= Paul Knibbe =

Flemish-born lawyer and diplomat in Danish service

Paul Knibbe or Paulus Knibius or Knibbius (d. 1592) was a Flemish-born lawyer and diplomat in the service of Denmark-Norway employed in England and Scotland.

==Early career==
Paul Knibbe was born in Tielt in West Flanders.

Knibbe had a doctorate and had taught at Heidelberg university.

Knibbe and the English diplomat Robert Beale went together to the Calvinist Frankfurt Conference in September 1577 and to the Electors of Saxony and Brandenburg. In September 1578 William of Orange sent him as his representative to Ghent. In 1581 Knibbe joined the council of William of Orange in Flanders.

Knibbe owned a manuscript of the works of Geoffrey of Monmouth and William of Malmesbury which he gave to his friend at Heidelberg Jerome Commelin for publication in 1587. Knibbe studied and recorded Roman inscriptions, apparently including those in Scotland, corresponding with the French antiquary Jean-Jacques Boissard. This interest in Roman inscriptions was shared by the Scottish ambassador George Keith, 5th Earl Marischal, who placed stones from the Antonine Wall in his castle at Dunnottar. Marischal came to Denmark in 1589 to conclude the marriage of Anne of Denmark and James VI.

Knibbe wrote from Vlissingen to the English diplomat Daniel Rogers in March 1587. Rogers had sent him a book of Cecil's reasons for the execution of Mary, Queen of Scots, which Knibbe had already seen in a Dutch translation. He discussed plans for peace with Spain, and the departure of the Earl of Leicester from the Netherlands. Soon after, Knibbe joined the service of the Danish monarchy.

==Danish service==
On 5 September 1589 Anne of Denmark set out for Scotland to join her husband James VI. Her company included the Admiral Peder Munk, Breide Rantzau, Knibbe, and Niels Krag. Facing adverse weather and 'contrary winds' the fleet stopped at Flekkerøy near Oslo. Knibbe returned to Copenhagen.

When James VI came to Oslo to meet his bride in November 1589, the Danish council and his mother-in-law Sophie of Mecklenburg-Güstrow sent Knibbe, Corfitz Tønnesen Viffert, and Georg Brahe to greet him and invite him to Copenhagen.
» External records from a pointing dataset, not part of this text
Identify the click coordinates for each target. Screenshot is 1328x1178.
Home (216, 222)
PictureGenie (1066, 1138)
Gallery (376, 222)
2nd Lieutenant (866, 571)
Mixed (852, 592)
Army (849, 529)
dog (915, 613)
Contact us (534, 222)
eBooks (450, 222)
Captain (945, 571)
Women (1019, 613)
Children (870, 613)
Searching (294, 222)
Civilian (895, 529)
On 26 July 1590 a Scottish embassy including John Skene, Colonel William Stewart, and John Geddie came to Koldinghus and were welcomed by "Dr Paul Knibius". He gave them their letters for James VI when they left.

He maintained a correspondence with the English diplomats Francis Walsingham and Daniel Rogers. In October 1590 Knibbe wrote to Daniel Rogers in London describing ongoing witch trials. Peder Munk's fleet in November 1589 had been threatened by witches led by Margrete the wife of Jakob Skiber, consul in Copenhagen. She was burnt as a witch.

Knibbe arrived in Scotland on 10 July 1591 and came to James VI and Anne of Denmark at Falkland Palace on 18 July. He discussed issues arising from the proposals made by Skene and Colonel Stewart for a peace treaty involving Spain. He brought letters from the Duke of Brunswick written in German, though James VI preferred Latin. Knibbe was instructed to enquire if Anne had been installed in her jointure properties. He brought a letter to the Chancellor of Scotland, John Maitland of Thirlestane asking for his help in this (Maitland owned some of the lands in question). Knibbe had a discussion with Robert Bowes the English diplomat in Edinburgh.

In his company were some Danish gentlemen who escorted a Danish gentlewoman to join the household of Anne of Denmark, who was probably Margaret Vinstarr. They were to bring two gentlewomen home, probably Anne or Sophia Kaas and Katheren Skinkel.

Knibbe was sent as ambassador to England in 1592. He went to Oxford to meet Queen Elizabeth but she was away on her progress. When an audience was arranged, Knibbe fainted when he was helped into a carriage.

He died in London on 5 October 1592.

Christian IV wrote to Queen Elizabeth in June 1593 to request she send his effects to his widow.

==Family==
His wife Anne was a daughter of Adolf van Meetkercke, President of Flanders, his mother-in-law was Marguerite van Lichtervelde. The historian Emanuel van Meteren mentioned his death in a letter to Abraham Ortelius, and that he left five children.